#### INPUT DATA

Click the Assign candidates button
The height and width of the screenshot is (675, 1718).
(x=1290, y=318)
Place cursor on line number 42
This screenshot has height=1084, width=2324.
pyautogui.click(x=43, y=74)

########

TASK DETAILS: Every single entry is to be retyped exactly.

FINAL ANSWER:
Click the Assign candidates button
The height and width of the screenshot is (675, 1718).
(x=1290, y=318)
Place cursor on line number 42
This screenshot has height=1084, width=2324.
pyautogui.click(x=43, y=74)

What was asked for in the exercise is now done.